I wonder whether camera feeds are included in the black box? This feels more like a tech progression being overlooked in tech upgrades.


Why not? Seems like it would be a simple and cheap forensic aid to put cameras covering the field of view of the pilots


Well, is op wondering why this can't be done in the future, or are they asking why it's not on video for us to watch right now? Those are two different questions, your answer addressing the former.


A car accident occurred down the street from me the other day; I heard it, and there were eye witnesses, but there was no video.

I guess it didn't happen.


Cant these planes have dashcams come on!


I'm so sick of the term UFO being applied to stuff like this. Even the pilot said it looked like a cruise missile but lo and behold the first conjecture in the article by the journalist is that it could be extraterrestrial and only at the end they say oh yeah it could also just be a military thing since you know there are a trillion military bases right under where it was flying over.

I think we need a new term, maybe: Not an Extraterrestrial Flying Object NAEFO, never mind...


To be fair, the pilot said it looked like a cruse missile probably because that's the only reference point they could use.

Let's hope the US military was testing stuff and that's what it was.

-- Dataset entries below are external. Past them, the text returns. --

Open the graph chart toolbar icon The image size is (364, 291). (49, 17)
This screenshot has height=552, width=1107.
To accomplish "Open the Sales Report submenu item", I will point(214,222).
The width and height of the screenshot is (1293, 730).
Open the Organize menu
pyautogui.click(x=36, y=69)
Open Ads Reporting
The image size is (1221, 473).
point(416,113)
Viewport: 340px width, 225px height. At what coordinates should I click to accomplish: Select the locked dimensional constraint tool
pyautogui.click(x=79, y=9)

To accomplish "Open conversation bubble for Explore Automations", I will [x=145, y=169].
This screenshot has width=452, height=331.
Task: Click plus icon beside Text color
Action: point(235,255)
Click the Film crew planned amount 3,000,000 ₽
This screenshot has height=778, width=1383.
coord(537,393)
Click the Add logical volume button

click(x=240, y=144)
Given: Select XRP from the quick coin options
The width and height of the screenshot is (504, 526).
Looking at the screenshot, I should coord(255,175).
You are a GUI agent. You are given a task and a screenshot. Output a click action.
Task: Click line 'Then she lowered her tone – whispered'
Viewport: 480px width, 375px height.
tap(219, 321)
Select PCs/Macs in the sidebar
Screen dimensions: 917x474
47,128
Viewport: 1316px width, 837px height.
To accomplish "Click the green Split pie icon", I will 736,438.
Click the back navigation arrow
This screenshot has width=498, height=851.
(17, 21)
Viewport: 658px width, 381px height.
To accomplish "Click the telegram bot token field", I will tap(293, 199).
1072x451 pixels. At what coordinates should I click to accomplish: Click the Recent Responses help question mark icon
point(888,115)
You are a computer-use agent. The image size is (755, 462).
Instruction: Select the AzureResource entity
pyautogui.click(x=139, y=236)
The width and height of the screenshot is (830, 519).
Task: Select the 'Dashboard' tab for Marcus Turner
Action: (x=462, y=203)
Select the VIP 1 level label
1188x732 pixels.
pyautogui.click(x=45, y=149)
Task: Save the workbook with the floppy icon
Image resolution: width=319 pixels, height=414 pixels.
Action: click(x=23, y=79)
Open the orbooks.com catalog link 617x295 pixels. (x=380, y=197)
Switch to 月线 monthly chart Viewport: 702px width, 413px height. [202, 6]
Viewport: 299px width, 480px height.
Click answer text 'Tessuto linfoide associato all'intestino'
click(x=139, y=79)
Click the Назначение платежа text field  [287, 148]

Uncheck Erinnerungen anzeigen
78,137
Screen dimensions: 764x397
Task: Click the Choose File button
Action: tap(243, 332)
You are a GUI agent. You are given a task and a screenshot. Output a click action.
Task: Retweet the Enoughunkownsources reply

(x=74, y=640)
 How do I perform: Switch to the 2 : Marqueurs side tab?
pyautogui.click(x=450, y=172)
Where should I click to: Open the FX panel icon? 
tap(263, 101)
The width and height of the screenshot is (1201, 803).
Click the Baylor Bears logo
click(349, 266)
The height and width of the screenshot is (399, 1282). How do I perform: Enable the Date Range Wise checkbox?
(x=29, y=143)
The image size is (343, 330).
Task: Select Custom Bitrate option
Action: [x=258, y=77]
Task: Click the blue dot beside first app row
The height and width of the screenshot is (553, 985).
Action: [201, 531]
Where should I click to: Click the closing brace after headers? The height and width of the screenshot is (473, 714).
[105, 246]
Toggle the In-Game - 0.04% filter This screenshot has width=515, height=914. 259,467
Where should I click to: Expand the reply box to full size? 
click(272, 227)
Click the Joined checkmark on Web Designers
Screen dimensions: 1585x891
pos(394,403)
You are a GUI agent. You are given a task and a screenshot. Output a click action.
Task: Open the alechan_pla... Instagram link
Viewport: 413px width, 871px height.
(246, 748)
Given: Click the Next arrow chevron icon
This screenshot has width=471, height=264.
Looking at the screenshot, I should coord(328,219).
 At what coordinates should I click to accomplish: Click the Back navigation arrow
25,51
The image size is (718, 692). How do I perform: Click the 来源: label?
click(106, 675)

To be real fair most likely even a cruise missile would not look anything like a cruise missile if one zoomed past by when you're busy flying an airplane.

Let's not want to believe [0]

[0] https://en.wikipedia.org/wiki/The_X-Files:_I_Want_to_Believe


Why are you "sick" of it, what triggers such a response in you?

There's a reason people like to put such a spin on articles like this, and it isn't only because they want more clicks.

It's because it's related to one of the most important questions humankind has ever asked for many centuries.

That, and there are a lot of these reports throughout the history about this. And in very recent times, Pentagon officially recognized such phenomena - phenomena that is very similar to what is described in the article. Is it, then, so unreasonable to use a similar tone in such an article?

Why would you be "so sick" of it? Instead of allowing yourself to wonder at the sheer vastness of the universe and asking yourself similar questions, why would you choose to be so put off by it?


The pilot said: "it looked like", so it's technically Unidentified. It flew over the top of the plane. So it's Flying though the air. And it wasn't an animal of any sort so it must have been an Object. Sounds like a UFO.

UFO != extraterrestrial


I think the term now in use is UAP - Unidentified Aerial Phenomena.


Downvoters - UAP is indeed a term used nowadays: https://www.defense.gov/Newsroom/Releases/Release/Article/23...

> On Aug. 4, 2020, Deputy Secretary of Defense David L. Norquist approved the establishment of an Unidentified Aerial Phenomena (UAP) Task Force (UAPTF). The Department of the Navy, under the cognizance of the Office of the Under Secretary of Defense for Intelligence and Security, will lead the UAPTF.


>the pilot said it looked like a cruise missile

What percentage of commercial airline pilots do you think have ever seen a cruise missile?


I'd guess at least half. Anyone who was alive during Desert Storm could describe one, they were all over TV at the time.


I agree. But your suggested acronym to fix it is a bit over the top. Perhaps: Uninteresting Friendly Object.